We live in an era of convenience, with meals available on demand from Seamless and errand-running outsourced by TaskRabbit. And many parents worry more about their children’s math facts or soccer skills than whether they can grill an omelet or do laundry. They have a vague idea they’d like their offspring to do chores, but falter when kids resist. When shuttling from Latin class to baseball practice to viola lessons, it’s hard to make setting the table a priority.

But social science research finds that starting children on household chores young boosts their success in education, careers, relationships, staying off drugs and being self-sufficient. This is important, because the youngest generation faces rising rates of anxiety, depression, self-harm and attention challenges. One in two children will develop a mood, behavioral or substance use disorder by 18, according to the National Institutes of Mental Health. It’s not just over-diagnosis: The suicide rate doubled among children 10 to 14 and rose 41 percent in older teens between 2006 and 2016, according to the Centers for Disease Control and Prevention.

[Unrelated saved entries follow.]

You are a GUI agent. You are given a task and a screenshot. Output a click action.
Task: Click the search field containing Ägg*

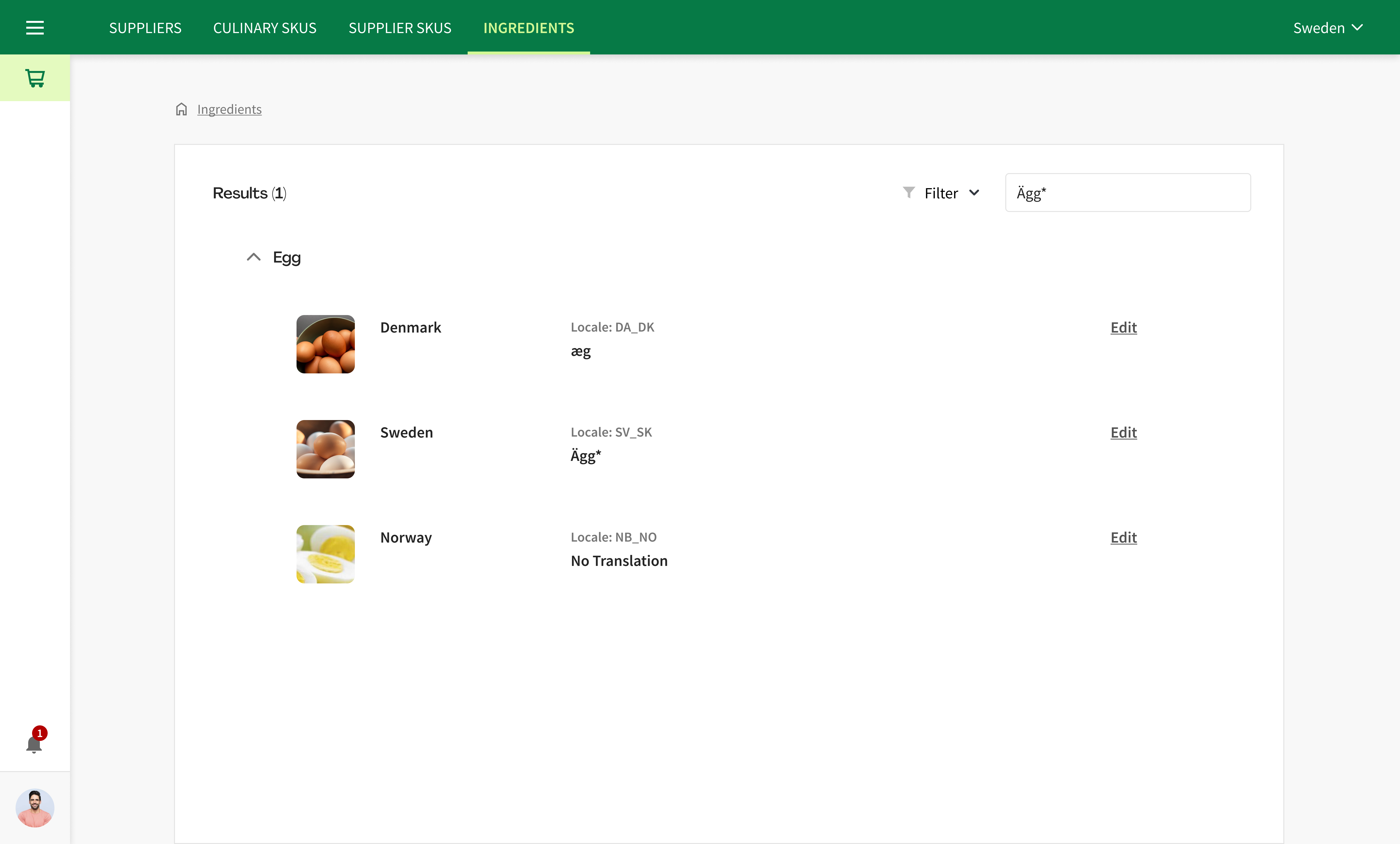[1127, 193]
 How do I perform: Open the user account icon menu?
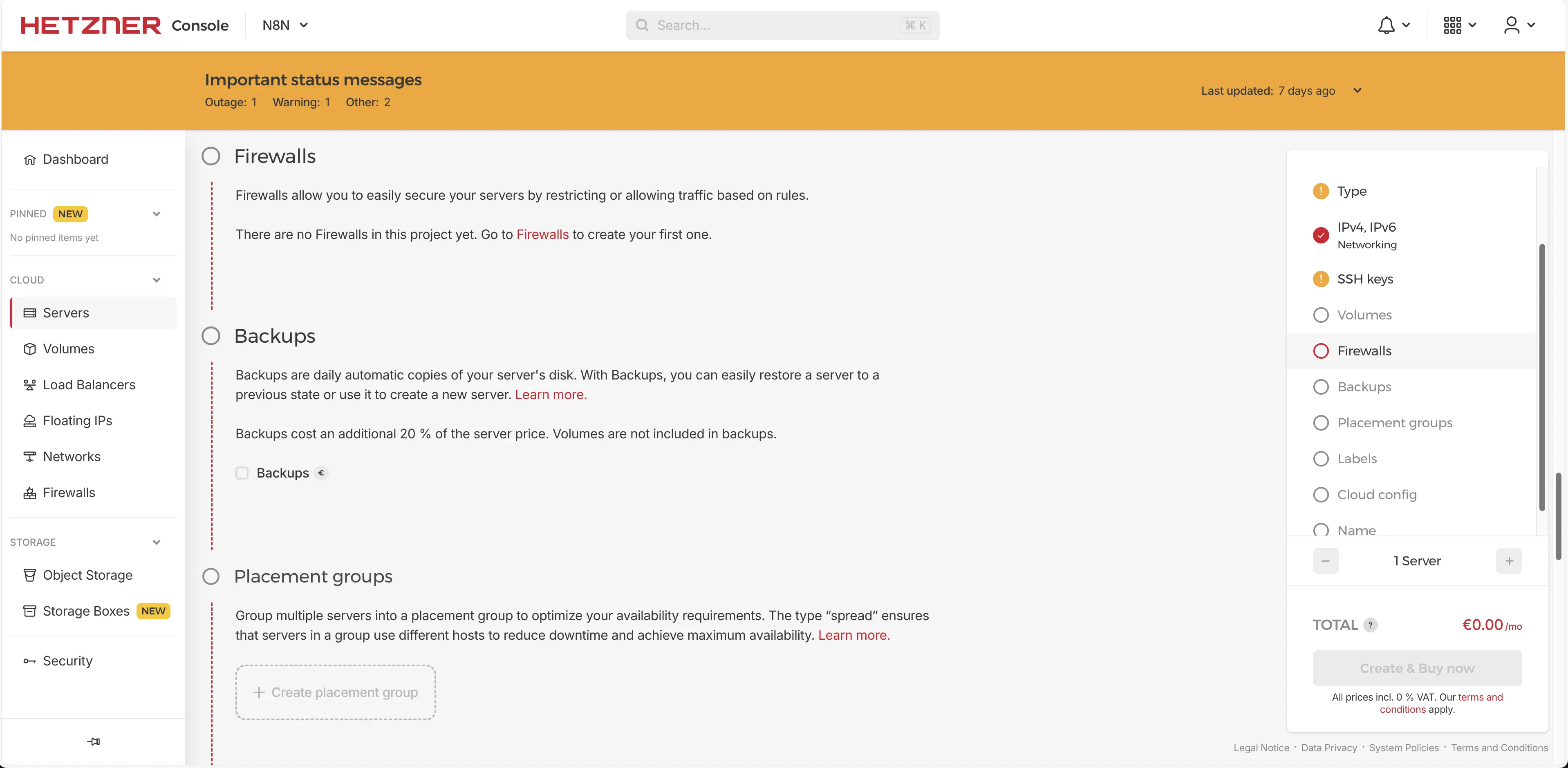[1512, 26]
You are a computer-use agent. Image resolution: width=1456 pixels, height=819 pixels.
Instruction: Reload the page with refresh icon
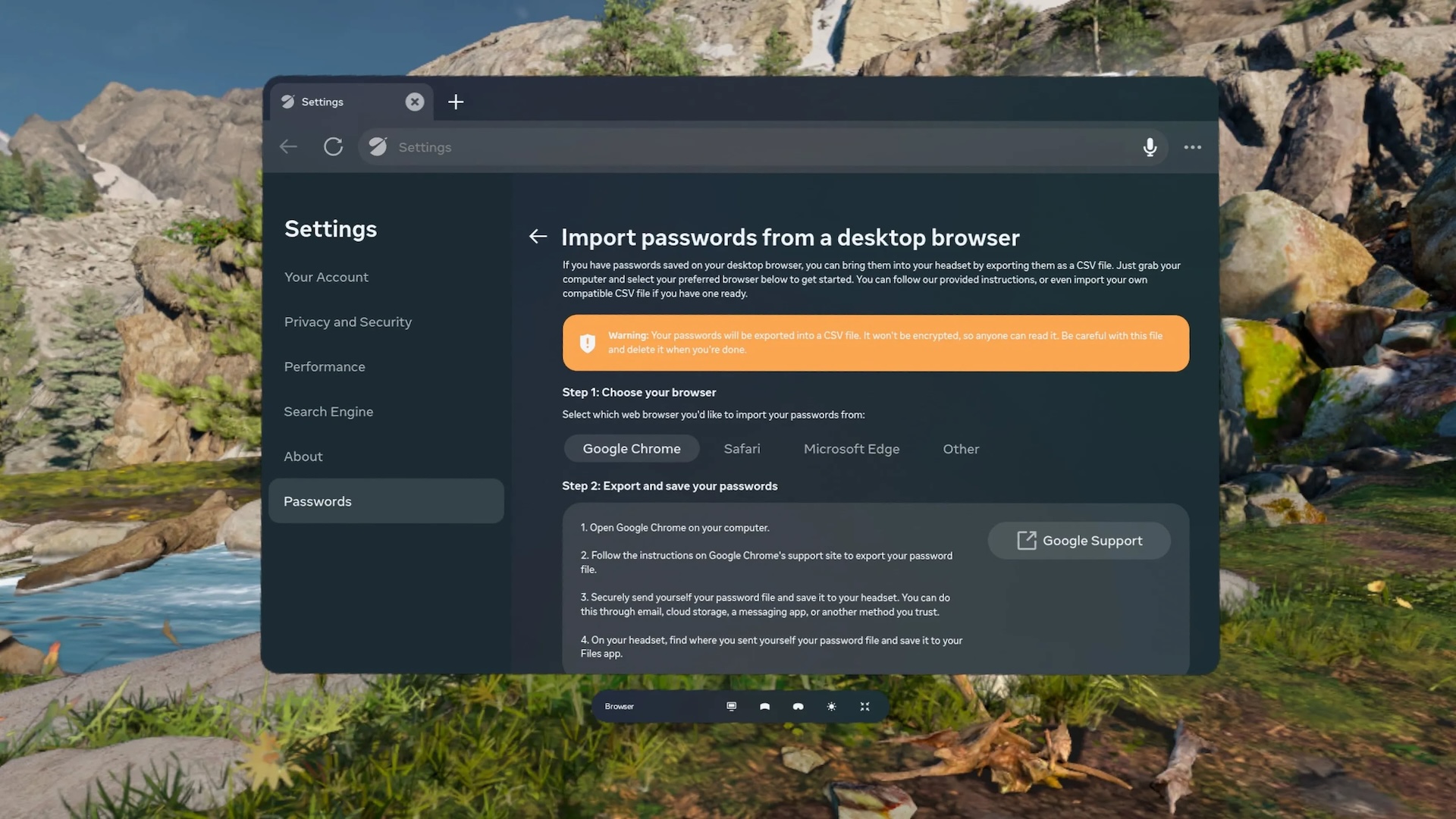coord(333,147)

Chores aren’t just a nice thing for kids to do — they’re a must for healthy development. Compared with other generations, our children are unemployed. Their days are full of homework, music, sports and extracurricular commitments, but lacking work. Few rely on them to care for a younger sibling, to clean the kitchen or to put food on the table. If you’ve been jobless, you know how demoralizing this can be. It shouldn’t surprise us that children without these real-life responsibilities feel increasingly anxious and depressed.

Regular chores feed a sense of competence and accomplishment. Children see the immediate impact of their efforts with chores — and the benefit to others. A just-made bed gives a sense of order to the room. The dog gobbles up the food you put in his bowl. Parents thank you for the delicious omelet.

Parents might need to confront our reluctance to get our hands dirty. Sure, we’re happy to Instagram perfectly themed birthday cupcakes, but there’s less glamour in scooping dog poop or pulling hair from a shower drain. We assume that we’ll need to bribe or strong-arm our kids into doing chores. Is it any wonder our children pick up on this distaste?

It doesn’t need to be this way. When parents approach chores with a positive attitude, children follow. Consider using the term jobs or contributions to avoid the stigma of the word chores.

Begin by asking what skill your child would like to learn: cutting vegetables with a knife, cooking eggs on the stovetop or folding toasty-warm laundry. Kids often gravitate toward something slightly dangerous (knife or stove), so be prepared to train them on safety first.

Accept that their initial performance will be imperfect and slow. As they grow more confident, they’ll be open to tips. It’s worth the trouble to raise a child who’s independent, capable and proud of the impact of her contributions to the family.

When I started looking at household chores as an opportunity to connect with my kids, the mood and rhythm of my day shifted. Now, we chat while sorting laundry. My husband and I thank them for their contribution to the household. We’ve discovered that chores don’t have to be, well, a chore, if we change our mindset.

Katherine Reynolds Lewis is the author of “The Good News About Bad Behavior.”